人之行為,能無影響于一己及他人之生活者,未之有也。一切障礙,恒由其發生之所,而播影響于四方。
且如經濟社會,以契約若買賣為基本。利己主義之原理,間有因之而實現者。蓋經濟社會中人,各以己之利害為鵠的,集同此鵠的之人,而后乃有此社會也。
若粹然之利他主義實行,則人人各注意于他人之利害,而與己無與,社會將有土崩瓦解之勢,其為不可行而至明。而粹然之利己主義,其不可行也亦然,蓋基本于利己主義之社會,雖若可以想象之,而非人之心理所能實現也。
即如經濟社會,雖注意于自己之利害,然而感情之影響,禮儀之離合,他人位置之關系,一己良心之勸阻,種種動機,嘗迭出而障礙之。

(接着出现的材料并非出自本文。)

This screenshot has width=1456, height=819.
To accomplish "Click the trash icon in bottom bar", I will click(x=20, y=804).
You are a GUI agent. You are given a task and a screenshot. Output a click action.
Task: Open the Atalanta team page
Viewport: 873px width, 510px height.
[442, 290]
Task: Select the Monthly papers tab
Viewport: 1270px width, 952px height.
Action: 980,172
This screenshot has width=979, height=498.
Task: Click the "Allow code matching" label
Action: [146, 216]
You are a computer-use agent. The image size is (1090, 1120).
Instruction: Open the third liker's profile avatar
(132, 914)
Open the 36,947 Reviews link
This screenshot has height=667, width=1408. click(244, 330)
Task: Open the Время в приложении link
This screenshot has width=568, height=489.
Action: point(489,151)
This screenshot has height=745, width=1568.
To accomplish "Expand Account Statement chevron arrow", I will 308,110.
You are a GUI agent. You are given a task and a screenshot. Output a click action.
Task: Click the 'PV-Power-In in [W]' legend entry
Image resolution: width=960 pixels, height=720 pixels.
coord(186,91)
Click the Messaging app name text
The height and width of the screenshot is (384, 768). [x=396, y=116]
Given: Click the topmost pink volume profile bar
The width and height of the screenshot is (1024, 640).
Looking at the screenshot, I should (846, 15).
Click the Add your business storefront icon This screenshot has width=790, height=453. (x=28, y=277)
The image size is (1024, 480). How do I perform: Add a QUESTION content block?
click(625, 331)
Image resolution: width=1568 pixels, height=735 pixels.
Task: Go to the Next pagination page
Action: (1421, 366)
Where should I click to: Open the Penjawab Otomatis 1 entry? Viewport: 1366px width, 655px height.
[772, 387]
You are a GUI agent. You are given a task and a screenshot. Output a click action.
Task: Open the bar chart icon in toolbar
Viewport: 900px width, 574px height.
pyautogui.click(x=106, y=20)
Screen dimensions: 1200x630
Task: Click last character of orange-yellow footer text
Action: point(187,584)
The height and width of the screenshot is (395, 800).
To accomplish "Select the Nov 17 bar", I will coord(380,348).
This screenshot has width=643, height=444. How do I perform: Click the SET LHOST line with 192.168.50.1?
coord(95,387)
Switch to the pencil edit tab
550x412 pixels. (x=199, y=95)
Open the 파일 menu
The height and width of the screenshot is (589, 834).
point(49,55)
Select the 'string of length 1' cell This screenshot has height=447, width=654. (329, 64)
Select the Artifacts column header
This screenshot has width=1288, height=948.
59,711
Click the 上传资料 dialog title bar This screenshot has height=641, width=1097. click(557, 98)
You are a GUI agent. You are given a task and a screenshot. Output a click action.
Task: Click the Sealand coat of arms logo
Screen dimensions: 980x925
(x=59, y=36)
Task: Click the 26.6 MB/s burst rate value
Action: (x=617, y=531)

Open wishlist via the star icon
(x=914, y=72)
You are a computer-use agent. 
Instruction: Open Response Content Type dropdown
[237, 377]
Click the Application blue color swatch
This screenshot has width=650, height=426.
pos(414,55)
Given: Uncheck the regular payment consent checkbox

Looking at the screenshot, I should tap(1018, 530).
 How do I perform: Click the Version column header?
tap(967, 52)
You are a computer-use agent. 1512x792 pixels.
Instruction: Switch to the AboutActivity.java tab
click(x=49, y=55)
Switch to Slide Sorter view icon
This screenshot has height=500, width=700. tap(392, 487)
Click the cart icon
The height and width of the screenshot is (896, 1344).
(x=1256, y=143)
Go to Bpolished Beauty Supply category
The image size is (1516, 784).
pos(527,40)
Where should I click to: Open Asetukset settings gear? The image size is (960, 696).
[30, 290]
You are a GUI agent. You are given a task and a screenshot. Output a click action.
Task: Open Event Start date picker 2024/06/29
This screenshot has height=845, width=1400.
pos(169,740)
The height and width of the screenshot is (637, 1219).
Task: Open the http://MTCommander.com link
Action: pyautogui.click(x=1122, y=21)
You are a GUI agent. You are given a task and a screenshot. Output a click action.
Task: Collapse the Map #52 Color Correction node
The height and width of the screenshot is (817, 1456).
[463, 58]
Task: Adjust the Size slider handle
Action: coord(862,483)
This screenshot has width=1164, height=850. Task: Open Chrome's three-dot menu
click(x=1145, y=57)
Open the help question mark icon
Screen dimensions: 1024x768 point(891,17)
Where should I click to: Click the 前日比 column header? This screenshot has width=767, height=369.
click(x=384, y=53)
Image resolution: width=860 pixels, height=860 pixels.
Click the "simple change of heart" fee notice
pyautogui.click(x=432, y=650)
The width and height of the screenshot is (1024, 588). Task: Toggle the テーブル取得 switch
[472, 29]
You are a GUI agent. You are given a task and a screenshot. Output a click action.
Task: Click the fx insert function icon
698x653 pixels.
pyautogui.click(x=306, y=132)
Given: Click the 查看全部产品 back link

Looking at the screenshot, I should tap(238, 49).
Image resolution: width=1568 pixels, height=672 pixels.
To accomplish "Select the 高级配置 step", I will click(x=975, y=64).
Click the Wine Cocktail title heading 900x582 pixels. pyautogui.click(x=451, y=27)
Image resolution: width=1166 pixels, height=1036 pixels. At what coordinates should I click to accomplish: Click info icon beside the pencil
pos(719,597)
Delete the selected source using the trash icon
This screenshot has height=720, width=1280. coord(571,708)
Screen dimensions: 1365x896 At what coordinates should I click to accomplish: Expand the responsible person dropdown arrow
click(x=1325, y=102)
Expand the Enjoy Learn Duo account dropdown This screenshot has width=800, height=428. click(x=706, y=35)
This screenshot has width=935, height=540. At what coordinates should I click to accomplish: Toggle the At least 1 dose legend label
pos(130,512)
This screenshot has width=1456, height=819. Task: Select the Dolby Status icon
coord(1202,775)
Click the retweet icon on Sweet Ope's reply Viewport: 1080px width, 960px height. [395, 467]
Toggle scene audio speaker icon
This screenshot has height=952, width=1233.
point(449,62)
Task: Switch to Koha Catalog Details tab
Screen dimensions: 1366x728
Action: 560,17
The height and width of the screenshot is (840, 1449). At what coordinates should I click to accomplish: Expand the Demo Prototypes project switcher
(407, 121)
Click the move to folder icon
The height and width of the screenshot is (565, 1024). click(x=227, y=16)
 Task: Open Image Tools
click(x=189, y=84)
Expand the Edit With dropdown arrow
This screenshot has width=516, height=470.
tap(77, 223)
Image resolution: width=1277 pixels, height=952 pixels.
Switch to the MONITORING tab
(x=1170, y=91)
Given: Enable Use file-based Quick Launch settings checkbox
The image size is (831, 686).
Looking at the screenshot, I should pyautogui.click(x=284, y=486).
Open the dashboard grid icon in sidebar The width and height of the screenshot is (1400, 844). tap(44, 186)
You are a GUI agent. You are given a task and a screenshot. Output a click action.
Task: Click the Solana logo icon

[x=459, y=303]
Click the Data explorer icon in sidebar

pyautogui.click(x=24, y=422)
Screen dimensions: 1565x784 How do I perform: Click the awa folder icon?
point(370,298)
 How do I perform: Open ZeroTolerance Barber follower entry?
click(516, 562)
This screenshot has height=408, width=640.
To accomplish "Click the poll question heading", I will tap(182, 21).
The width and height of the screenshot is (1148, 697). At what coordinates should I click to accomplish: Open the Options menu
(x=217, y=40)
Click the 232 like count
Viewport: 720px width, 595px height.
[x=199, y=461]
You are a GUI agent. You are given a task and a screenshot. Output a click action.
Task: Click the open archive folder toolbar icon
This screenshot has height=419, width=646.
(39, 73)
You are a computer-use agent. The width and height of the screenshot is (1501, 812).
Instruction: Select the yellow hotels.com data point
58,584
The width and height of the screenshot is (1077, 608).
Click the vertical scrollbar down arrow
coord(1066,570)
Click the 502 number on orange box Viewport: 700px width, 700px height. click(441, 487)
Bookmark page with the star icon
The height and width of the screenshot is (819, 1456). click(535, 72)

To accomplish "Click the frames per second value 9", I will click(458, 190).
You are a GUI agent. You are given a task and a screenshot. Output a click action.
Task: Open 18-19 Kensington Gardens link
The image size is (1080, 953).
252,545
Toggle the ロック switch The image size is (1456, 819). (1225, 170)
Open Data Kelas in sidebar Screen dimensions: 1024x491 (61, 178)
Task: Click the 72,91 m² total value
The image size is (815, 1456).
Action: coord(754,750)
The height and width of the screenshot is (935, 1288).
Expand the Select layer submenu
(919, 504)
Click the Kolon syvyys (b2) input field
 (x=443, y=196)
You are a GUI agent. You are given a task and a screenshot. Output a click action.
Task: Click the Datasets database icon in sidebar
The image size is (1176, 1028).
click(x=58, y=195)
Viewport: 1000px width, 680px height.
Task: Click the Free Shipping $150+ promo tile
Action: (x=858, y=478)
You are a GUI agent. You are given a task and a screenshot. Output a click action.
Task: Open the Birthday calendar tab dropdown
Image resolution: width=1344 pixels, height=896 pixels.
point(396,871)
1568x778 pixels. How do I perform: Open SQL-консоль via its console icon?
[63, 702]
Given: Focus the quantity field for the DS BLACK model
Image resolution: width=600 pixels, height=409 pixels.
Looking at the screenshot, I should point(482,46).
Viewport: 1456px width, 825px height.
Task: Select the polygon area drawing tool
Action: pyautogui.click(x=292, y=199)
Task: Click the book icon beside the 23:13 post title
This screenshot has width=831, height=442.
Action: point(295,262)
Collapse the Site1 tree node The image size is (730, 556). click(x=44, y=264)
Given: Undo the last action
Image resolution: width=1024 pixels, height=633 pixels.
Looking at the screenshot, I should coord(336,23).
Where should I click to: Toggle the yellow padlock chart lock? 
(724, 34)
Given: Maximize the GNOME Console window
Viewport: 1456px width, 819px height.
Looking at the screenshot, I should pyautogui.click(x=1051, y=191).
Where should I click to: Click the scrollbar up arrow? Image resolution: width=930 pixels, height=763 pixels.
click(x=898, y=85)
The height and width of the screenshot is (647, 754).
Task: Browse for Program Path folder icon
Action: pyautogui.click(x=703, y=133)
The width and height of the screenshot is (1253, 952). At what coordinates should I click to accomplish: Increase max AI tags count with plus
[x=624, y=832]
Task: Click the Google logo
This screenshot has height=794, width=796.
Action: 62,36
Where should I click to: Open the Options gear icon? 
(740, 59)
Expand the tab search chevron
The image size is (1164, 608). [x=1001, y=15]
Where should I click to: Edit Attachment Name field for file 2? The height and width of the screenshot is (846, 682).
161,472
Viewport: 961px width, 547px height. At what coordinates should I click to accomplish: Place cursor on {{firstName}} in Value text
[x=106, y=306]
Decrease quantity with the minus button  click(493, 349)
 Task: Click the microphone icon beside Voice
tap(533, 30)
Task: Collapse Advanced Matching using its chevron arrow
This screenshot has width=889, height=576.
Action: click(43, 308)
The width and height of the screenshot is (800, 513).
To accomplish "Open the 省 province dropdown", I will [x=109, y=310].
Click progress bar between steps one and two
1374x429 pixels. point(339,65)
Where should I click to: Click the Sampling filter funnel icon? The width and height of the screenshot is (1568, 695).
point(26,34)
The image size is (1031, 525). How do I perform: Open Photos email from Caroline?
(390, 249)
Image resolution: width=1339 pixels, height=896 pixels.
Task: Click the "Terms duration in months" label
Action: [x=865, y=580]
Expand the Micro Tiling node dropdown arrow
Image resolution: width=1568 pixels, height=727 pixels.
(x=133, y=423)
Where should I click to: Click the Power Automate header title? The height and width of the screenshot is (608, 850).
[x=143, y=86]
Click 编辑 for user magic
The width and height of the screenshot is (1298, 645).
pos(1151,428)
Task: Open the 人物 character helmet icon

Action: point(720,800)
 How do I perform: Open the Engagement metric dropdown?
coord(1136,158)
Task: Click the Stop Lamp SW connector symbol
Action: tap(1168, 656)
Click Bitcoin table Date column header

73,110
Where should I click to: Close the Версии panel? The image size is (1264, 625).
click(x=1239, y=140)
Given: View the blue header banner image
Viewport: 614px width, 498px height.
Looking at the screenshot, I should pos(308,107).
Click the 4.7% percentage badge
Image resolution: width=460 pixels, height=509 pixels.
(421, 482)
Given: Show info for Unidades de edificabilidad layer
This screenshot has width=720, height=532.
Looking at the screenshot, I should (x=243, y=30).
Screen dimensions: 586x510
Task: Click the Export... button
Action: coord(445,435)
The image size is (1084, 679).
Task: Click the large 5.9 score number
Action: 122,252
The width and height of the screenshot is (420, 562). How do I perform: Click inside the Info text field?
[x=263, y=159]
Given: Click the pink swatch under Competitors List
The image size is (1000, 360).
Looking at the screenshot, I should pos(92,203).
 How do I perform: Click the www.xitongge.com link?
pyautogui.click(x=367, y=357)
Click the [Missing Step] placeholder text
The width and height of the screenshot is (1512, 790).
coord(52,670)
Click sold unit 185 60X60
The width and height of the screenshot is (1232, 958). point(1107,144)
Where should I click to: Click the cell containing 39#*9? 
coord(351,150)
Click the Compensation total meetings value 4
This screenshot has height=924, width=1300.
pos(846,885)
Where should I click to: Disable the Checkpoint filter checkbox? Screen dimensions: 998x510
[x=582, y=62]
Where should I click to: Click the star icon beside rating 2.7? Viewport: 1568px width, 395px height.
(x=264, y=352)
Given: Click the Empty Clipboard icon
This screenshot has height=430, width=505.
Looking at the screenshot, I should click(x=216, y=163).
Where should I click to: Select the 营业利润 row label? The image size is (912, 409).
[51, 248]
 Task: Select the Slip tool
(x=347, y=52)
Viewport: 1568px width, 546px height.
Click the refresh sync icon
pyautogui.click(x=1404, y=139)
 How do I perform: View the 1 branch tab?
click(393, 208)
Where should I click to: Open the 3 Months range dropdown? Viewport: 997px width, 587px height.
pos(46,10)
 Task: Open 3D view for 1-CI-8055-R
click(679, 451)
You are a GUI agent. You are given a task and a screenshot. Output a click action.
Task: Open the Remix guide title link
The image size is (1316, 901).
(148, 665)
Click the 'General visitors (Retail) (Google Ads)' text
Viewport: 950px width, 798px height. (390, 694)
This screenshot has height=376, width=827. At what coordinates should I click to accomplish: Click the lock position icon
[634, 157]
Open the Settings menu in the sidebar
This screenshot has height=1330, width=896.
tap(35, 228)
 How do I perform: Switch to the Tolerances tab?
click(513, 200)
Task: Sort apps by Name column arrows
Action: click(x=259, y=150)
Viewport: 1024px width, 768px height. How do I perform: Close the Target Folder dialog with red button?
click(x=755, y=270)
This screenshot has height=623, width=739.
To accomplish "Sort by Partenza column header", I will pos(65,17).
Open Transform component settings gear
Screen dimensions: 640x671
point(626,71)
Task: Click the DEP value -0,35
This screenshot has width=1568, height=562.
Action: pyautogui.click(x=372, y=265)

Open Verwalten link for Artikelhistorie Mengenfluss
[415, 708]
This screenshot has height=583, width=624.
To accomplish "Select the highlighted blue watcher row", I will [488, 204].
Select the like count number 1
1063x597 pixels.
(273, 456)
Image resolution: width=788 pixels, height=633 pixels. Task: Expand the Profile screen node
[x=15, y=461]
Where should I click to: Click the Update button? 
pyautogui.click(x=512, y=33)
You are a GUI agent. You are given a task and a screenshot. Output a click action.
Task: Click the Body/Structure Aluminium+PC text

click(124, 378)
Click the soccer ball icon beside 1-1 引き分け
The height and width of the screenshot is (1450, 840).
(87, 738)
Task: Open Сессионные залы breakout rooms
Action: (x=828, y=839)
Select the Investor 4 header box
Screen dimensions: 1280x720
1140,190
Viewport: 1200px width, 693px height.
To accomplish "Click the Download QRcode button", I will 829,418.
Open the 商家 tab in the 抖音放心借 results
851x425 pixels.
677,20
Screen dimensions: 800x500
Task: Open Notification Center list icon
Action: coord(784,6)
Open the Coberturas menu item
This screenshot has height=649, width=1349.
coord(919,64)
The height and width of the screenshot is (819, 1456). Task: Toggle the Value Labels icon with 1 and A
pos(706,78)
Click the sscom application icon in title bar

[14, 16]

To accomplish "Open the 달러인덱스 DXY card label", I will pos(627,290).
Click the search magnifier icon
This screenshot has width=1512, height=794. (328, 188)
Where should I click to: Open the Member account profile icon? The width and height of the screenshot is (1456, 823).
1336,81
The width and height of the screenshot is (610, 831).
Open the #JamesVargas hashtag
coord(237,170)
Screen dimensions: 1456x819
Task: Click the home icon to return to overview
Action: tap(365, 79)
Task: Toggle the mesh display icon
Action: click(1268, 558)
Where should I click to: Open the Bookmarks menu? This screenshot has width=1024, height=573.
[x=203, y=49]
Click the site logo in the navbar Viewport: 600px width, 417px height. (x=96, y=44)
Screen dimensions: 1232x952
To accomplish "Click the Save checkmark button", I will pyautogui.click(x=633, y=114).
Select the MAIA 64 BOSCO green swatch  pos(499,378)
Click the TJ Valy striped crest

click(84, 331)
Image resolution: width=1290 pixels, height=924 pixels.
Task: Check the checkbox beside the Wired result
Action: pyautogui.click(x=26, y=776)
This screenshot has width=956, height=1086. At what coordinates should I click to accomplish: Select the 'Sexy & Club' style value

人果能僅有一利己之動機,而悉去其他之動機乎?果能舍皮相之利益,而擇取正當之利益乎?眩于目前之利益,而失正當之利益,果吾人所能免乎?以爭自利為幟,吾恐社會之無自而維持也,況休戚相通,若父子夫婦之關系者,非以利他感情而基本,烏乎能哉?
母以利己之故而育子,若亦非必不可有之事,而實際乃不可得,所謂母子利福無一不致者,亦不過詞義范圍之關系而已。凡吾人以關于他人利害之感情為利他感情,所以別之于利己之感情也。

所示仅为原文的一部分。